> _Collected data_
.....

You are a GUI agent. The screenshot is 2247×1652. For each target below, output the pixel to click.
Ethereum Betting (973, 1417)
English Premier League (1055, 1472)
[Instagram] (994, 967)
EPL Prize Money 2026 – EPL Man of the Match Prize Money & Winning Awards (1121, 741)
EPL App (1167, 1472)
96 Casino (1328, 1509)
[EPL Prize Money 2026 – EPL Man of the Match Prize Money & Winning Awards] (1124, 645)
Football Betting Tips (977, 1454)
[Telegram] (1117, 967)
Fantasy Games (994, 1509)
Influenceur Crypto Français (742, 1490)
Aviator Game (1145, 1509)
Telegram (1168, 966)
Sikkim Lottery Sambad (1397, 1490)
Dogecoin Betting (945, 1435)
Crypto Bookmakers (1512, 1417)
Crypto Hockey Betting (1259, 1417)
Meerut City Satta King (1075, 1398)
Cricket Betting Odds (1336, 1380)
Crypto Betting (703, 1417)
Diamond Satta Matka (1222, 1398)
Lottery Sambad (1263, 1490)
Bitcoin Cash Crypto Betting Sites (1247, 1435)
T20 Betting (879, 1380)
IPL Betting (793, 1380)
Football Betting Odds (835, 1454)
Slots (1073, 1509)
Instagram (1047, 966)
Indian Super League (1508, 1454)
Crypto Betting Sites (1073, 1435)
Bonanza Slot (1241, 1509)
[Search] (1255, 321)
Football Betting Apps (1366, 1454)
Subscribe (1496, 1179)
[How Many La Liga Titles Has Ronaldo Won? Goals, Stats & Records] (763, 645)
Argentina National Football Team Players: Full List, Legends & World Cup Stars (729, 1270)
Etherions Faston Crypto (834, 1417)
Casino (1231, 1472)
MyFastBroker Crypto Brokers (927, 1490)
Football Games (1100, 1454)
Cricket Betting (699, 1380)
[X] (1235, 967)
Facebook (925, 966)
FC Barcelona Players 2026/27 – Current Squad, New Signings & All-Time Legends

.....

> _Aim of the exercise_
The range begins at the line containing "Crypto Betting (703, 1417)" and ends at the last line of the entries; reproduce it exactly.

> _Task output_
Crypto Betting (703, 1417)
Diamond Satta Matka (1222, 1398)
Lottery Sambad (1263, 1490)
Bitcoin Cash Crypto Betting Sites (1247, 1435)
T20 Betting (879, 1380)
IPL Betting (793, 1380)
Football Betting Odds (835, 1454)
Slots (1073, 1509)
Instagram (1047, 966)
Indian Super League (1508, 1454)
Crypto Betting Sites (1073, 1435)
Bonanza Slot (1241, 1509)
[Search] (1255, 321)
Football Betting Apps (1366, 1454)
Subscribe (1496, 1179)
[How Many La Liga Titles Has Ronaldo Won? Goals, Stats & Records] (763, 645)
Argentina National Football Team Players: Full List, Legends & World Cup Stars (729, 1270)
Etherions Faston Crypto (834, 1417)
Casino (1231, 1472)
MyFastBroker Crypto Brokers (927, 1490)
Football Games (1100, 1454)
Cricket Betting (699, 1380)
[X] (1235, 967)
Facebook (925, 966)
FC Barcelona Players 2026/27 – Current Squad, New Signings & All-Time Legends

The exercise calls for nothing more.